The business media is all atwitter over Google Inc's (NASDAQ: GOOG) $1.65 billion stock deal for the video site, YouTube. As reported in the New York Times, YouTube has 50 million users and it's losing money. So Google is paying $33 per YouTube user. Is that a lot or a little?
In my opinion, that depends on whether Google can figure out a way for YouTube to generate sufficient profits to offer Google a return on its $1.65 billion investment -- which represents 1.3% of its $132 billion market value. The New York Times notes that Sequoia Capital, an original Google investor (other Sequoia wins include Oracle, Apple, Cisco, and Yahoo), paid $11.5 million for a 30% stake in YouTube worth $495 million. Sequoia generated a 42,043% return on investment for Sequoia -- not bad for less than a year's work!
To earn back its $1.65 billion, I estimate that Google will need to squeeze $26 million in profit (not toothpaste) out of YouTube. (I base this on the assumption that the market would value each dollar of YouTube earnings at Google's P/E of 63).

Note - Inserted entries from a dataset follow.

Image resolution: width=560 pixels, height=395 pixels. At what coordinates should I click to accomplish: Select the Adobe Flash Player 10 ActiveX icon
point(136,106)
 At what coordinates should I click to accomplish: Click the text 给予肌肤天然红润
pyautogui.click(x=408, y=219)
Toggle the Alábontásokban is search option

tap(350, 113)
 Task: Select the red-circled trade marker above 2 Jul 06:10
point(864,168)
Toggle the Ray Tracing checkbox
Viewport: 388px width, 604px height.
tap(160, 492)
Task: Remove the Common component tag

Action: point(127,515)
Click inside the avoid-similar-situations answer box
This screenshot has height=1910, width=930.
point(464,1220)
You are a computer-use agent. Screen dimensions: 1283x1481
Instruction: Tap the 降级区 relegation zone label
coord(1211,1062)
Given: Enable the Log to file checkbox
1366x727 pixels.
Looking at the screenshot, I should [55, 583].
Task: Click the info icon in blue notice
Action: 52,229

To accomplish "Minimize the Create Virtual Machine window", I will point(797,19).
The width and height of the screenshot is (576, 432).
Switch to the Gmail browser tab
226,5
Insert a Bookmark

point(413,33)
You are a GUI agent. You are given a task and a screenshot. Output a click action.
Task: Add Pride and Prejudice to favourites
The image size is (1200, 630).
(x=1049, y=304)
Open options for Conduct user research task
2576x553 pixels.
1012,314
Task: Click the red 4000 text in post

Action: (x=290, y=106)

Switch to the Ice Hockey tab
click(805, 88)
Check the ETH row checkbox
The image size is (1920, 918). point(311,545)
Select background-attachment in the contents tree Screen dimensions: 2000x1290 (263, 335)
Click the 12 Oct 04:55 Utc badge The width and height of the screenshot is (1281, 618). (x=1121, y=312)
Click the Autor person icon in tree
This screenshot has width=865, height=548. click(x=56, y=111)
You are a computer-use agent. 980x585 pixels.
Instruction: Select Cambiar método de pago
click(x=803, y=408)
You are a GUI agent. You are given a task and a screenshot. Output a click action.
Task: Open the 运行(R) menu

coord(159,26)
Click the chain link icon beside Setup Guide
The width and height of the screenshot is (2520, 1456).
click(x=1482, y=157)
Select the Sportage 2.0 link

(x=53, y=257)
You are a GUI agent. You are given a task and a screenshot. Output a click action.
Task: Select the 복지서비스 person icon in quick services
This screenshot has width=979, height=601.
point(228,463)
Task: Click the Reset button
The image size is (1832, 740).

It doesn't sound like much of a challenge for Google but it's not clear from whence the profits will emerge. Based on the conference call at the deal announcement, it sounds like Google plans to make money off of video search and that it considers advertising a distinctly secondary source of profit.
What confuses me about this is that Google makes money off of little text advertisements placed next to search results – so to think of video search as a source of revenue distinct from advertising leaves me scratching my head. But since the deal is so tiny from Google's perspective, it almost doesn't matter whether it makes money or not.
Nevertheless, I'd like to think that Google management is smart enough to figure out how to make some money off the investment -- though they'd be hard-pressed to do as well as Sequoia!